* **Supplied records**
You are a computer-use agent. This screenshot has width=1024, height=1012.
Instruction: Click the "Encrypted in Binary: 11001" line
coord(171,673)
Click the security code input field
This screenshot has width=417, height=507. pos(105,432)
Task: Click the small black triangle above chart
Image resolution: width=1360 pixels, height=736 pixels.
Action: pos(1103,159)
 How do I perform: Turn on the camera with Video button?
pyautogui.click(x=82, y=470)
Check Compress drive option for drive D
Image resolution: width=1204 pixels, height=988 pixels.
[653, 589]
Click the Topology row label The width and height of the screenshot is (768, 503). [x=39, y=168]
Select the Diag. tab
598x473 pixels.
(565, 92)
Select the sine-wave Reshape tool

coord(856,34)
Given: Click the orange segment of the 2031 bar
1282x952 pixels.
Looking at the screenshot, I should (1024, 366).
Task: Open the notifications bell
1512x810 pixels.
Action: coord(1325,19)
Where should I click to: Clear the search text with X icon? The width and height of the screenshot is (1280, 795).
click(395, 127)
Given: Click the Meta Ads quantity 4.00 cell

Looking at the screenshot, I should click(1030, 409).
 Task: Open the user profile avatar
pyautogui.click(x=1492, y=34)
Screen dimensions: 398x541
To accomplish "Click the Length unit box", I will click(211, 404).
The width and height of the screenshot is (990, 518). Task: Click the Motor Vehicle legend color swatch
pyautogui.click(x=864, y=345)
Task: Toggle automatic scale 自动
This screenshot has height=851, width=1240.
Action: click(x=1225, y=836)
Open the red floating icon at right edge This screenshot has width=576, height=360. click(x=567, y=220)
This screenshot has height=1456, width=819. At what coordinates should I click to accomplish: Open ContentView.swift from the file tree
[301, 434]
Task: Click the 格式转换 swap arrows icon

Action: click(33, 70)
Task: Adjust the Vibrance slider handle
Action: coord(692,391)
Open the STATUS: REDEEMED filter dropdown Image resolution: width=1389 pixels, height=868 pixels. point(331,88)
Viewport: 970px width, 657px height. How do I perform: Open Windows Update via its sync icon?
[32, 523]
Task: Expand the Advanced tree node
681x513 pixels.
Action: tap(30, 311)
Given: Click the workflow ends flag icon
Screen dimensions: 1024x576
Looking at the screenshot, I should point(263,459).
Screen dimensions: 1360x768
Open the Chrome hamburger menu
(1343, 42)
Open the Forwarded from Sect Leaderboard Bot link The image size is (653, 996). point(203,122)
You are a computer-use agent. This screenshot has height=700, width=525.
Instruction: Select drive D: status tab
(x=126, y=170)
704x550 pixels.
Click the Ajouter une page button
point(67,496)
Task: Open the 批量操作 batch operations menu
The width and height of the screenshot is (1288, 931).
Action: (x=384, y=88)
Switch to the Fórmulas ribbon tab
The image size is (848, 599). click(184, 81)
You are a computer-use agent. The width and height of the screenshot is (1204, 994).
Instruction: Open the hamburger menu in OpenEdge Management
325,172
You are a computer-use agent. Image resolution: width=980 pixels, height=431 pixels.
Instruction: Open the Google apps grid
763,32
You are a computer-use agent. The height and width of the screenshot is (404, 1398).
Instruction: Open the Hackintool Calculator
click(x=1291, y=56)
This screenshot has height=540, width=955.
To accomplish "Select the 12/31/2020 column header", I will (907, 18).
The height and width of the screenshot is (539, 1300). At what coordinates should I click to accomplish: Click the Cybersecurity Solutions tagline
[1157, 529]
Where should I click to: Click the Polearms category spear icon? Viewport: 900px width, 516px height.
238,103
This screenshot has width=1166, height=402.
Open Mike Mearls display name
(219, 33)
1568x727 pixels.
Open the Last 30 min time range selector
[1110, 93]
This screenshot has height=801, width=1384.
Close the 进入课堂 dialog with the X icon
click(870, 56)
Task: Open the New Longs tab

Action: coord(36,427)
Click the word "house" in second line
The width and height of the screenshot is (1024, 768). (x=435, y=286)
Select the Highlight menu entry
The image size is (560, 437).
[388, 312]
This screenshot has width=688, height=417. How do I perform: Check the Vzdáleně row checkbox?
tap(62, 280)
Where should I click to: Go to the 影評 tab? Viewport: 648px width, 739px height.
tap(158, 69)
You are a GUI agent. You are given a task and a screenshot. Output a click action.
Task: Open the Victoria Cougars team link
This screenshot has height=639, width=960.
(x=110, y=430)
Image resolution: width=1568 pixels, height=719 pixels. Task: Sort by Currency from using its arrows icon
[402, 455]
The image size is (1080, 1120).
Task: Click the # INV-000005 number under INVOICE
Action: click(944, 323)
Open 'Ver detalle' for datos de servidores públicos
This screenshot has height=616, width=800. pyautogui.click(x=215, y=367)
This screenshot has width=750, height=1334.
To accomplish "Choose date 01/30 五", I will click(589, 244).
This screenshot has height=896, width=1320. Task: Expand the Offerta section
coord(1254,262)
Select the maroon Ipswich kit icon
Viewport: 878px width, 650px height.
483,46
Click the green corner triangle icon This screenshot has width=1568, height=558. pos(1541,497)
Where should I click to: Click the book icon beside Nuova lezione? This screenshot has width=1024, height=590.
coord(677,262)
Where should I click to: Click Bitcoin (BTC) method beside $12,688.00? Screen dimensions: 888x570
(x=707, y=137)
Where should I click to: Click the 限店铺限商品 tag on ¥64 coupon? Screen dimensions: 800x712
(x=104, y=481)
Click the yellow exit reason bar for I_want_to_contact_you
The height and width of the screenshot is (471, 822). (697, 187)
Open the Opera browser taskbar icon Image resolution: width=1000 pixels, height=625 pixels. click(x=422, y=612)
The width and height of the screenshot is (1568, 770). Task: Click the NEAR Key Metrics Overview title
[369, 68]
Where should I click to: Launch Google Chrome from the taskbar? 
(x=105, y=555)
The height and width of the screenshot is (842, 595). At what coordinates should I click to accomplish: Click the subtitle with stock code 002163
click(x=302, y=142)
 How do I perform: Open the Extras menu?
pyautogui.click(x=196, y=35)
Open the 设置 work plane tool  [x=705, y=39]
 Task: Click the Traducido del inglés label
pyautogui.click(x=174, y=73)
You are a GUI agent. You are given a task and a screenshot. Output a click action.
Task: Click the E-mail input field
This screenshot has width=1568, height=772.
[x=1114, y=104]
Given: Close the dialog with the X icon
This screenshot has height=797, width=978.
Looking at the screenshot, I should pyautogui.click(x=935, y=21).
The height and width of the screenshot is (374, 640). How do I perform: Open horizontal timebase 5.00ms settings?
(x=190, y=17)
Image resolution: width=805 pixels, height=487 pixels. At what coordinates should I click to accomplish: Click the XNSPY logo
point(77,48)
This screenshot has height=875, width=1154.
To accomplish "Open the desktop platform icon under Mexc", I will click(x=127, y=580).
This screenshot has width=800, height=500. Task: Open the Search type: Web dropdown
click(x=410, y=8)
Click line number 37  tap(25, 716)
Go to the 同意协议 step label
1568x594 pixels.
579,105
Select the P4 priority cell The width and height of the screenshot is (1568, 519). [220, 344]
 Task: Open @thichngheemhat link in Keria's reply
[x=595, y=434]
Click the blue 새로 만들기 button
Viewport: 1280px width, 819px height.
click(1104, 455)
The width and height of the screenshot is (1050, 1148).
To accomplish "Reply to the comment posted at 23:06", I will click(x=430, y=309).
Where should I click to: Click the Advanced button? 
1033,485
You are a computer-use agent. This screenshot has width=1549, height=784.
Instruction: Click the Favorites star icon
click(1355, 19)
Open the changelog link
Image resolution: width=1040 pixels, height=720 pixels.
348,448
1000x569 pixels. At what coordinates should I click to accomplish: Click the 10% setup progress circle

* **Exercise instructions**
Reproduce all the data word for word.

* **Result of this exercise**
You are a computer-use agent. This screenshot has width=1024, height=1012.
Instruction: Click the "Encrypted in Binary: 11001" line
coord(171,673)
Click the security code input field
This screenshot has width=417, height=507. pos(105,432)
Task: Click the small black triangle above chart
Image resolution: width=1360 pixels, height=736 pixels.
Action: pos(1103,159)
 How do I perform: Turn on the camera with Video button?
pyautogui.click(x=82, y=470)
Check Compress drive option for drive D
Image resolution: width=1204 pixels, height=988 pixels.
[653, 589]
Click the Topology row label The width and height of the screenshot is (768, 503). [x=39, y=168]
Select the Diag. tab
598x473 pixels.
(565, 92)
Select the sine-wave Reshape tool

coord(856,34)
Given: Click the orange segment of the 2031 bar
1282x952 pixels.
Looking at the screenshot, I should (1024, 366).
Task: Open the notifications bell
1512x810 pixels.
Action: coord(1325,19)
Where should I click to: Clear the search text with X icon? The width and height of the screenshot is (1280, 795).
click(395, 127)
Given: Click the Meta Ads quantity 4.00 cell

Looking at the screenshot, I should click(1030, 409).
 Task: Open the user profile avatar
pyautogui.click(x=1492, y=34)
Screen dimensions: 398x541
To accomplish "Click the Length unit box", I will click(211, 404).
The width and height of the screenshot is (990, 518). Task: Click the Motor Vehicle legend color swatch
pyautogui.click(x=864, y=345)
Task: Toggle automatic scale 自动
This screenshot has height=851, width=1240.
Action: click(x=1225, y=836)
Open the red floating icon at right edge This screenshot has width=576, height=360. click(x=567, y=220)
This screenshot has height=1456, width=819. At what coordinates should I click to accomplish: Open ContentView.swift from the file tree
[301, 434]
Task: Click the 格式转换 swap arrows icon

Action: click(33, 70)
Task: Adjust the Vibrance slider handle
Action: coord(692,391)
Open the STATUS: REDEEMED filter dropdown Image resolution: width=1389 pixels, height=868 pixels. point(331,88)
Viewport: 970px width, 657px height. How do I perform: Open Windows Update via its sync icon?
[32, 523]
Task: Expand the Advanced tree node
681x513 pixels.
Action: tap(30, 311)
Given: Click the workflow ends flag icon
Screen dimensions: 1024x576
Looking at the screenshot, I should point(263,459).
Screen dimensions: 1360x768
Open the Chrome hamburger menu
(1343, 42)
Open the Forwarded from Sect Leaderboard Bot link The image size is (653, 996). point(203,122)
You are a computer-use agent. This screenshot has height=700, width=525.
Instruction: Select drive D: status tab
(x=126, y=170)
704x550 pixels.
Click the Ajouter une page button
point(67,496)
Task: Open the 批量操作 batch operations menu
The width and height of the screenshot is (1288, 931).
Action: (x=384, y=88)
Switch to the Fórmulas ribbon tab
The image size is (848, 599). click(184, 81)
You are a computer-use agent. The width and height of the screenshot is (1204, 994).
Instruction: Open the hamburger menu in OpenEdge Management
325,172
You are a computer-use agent. Image resolution: width=980 pixels, height=431 pixels.
Instruction: Open the Google apps grid
763,32
You are a computer-use agent. The height and width of the screenshot is (404, 1398).
Instruction: Open the Hackintool Calculator
click(x=1291, y=56)
This screenshot has height=540, width=955.
To accomplish "Select the 12/31/2020 column header", I will (907, 18).
The height and width of the screenshot is (539, 1300). At what coordinates should I click to accomplish: Click the Cybersecurity Solutions tagline
[1157, 529]
Where should I click to: Click the Polearms category spear icon? Viewport: 900px width, 516px height.
238,103
This screenshot has width=1166, height=402.
Open Mike Mearls display name
(219, 33)
1568x727 pixels.
Open the Last 30 min time range selector
[1110, 93]
This screenshot has height=801, width=1384.
Close the 进入课堂 dialog with the X icon
click(870, 56)
Task: Open the New Longs tab

Action: coord(36,427)
Click the word "house" in second line
The width and height of the screenshot is (1024, 768). (x=435, y=286)
Select the Highlight menu entry
The image size is (560, 437).
[388, 312]
This screenshot has width=688, height=417. How do I perform: Check the Vzdáleně row checkbox?
tap(62, 280)
Where should I click to: Go to the 影評 tab? Viewport: 648px width, 739px height.
tap(158, 69)
You are a GUI agent. You are given a task and a screenshot. Output a click action.
Task: Open the Victoria Cougars team link
This screenshot has height=639, width=960.
(x=110, y=430)
Image resolution: width=1568 pixels, height=719 pixels. Task: Sort by Currency from using its arrows icon
[402, 455]
The image size is (1080, 1120).
Task: Click the # INV-000005 number under INVOICE
Action: click(944, 323)
Open 'Ver detalle' for datos de servidores públicos
This screenshot has height=616, width=800. pyautogui.click(x=215, y=367)
This screenshot has width=750, height=1334.
To accomplish "Choose date 01/30 五", I will click(589, 244).
This screenshot has height=896, width=1320. Task: Expand the Offerta section
coord(1254,262)
Select the maroon Ipswich kit icon
Viewport: 878px width, 650px height.
483,46
Click the green corner triangle icon This screenshot has width=1568, height=558. pos(1541,497)
Where should I click to: Click the book icon beside Nuova lezione? This screenshot has width=1024, height=590.
coord(677,262)
Where should I click to: Click Bitcoin (BTC) method beside $12,688.00? Screen dimensions: 888x570
(x=707, y=137)
Where should I click to: Click the 限店铺限商品 tag on ¥64 coupon? Screen dimensions: 800x712
(x=104, y=481)
Click the yellow exit reason bar for I_want_to_contact_you
The height and width of the screenshot is (471, 822). (697, 187)
Open the Opera browser taskbar icon Image resolution: width=1000 pixels, height=625 pixels. click(x=422, y=612)
The width and height of the screenshot is (1568, 770). Task: Click the NEAR Key Metrics Overview title
[369, 68]
Where should I click to: Launch Google Chrome from the taskbar? 
(x=105, y=555)
The height and width of the screenshot is (842, 595). At what coordinates should I click to accomplish: Click the subtitle with stock code 002163
click(x=302, y=142)
 How do I perform: Open the Extras menu?
pyautogui.click(x=196, y=35)
Open the 设置 work plane tool  [x=705, y=39]
 Task: Click the Traducido del inglés label
pyautogui.click(x=174, y=73)
You are a GUI agent. You are given a task and a screenshot. Output a click action.
Task: Click the E-mail input field
This screenshot has width=1568, height=772.
[x=1114, y=104]
Given: Close the dialog with the X icon
This screenshot has height=797, width=978.
Looking at the screenshot, I should pyautogui.click(x=935, y=21).
The height and width of the screenshot is (374, 640). How do I perform: Open horizontal timebase 5.00ms settings?
(x=190, y=17)
Image resolution: width=805 pixels, height=487 pixels. At what coordinates should I click to accomplish: Click the XNSPY logo
point(77,48)
This screenshot has height=875, width=1154.
To accomplish "Open the desktop platform icon under Mexc", I will click(x=127, y=580).
This screenshot has width=800, height=500. Task: Open the Search type: Web dropdown
click(x=410, y=8)
Click line number 37  tap(25, 716)
Go to the 同意协议 step label
1568x594 pixels.
579,105
Select the P4 priority cell The width and height of the screenshot is (1568, 519). [220, 344]
 Task: Open @thichngheemhat link in Keria's reply
[x=595, y=434]
Click the blue 새로 만들기 button
Viewport: 1280px width, 819px height.
click(1104, 455)
The width and height of the screenshot is (1050, 1148).
To accomplish "Reply to the comment posted at 23:06", I will click(x=430, y=309).
Where should I click to: Click the Advanced button? 
1033,485
You are a computer-use agent. This screenshot has width=1549, height=784.
Instruction: Click the Favorites star icon
click(1355, 19)
Open the changelog link
Image resolution: width=1040 pixels, height=720 pixels.
348,448
1000x569 pixels. At what coordinates should I click to accomplish: Click the 10% setup progress circle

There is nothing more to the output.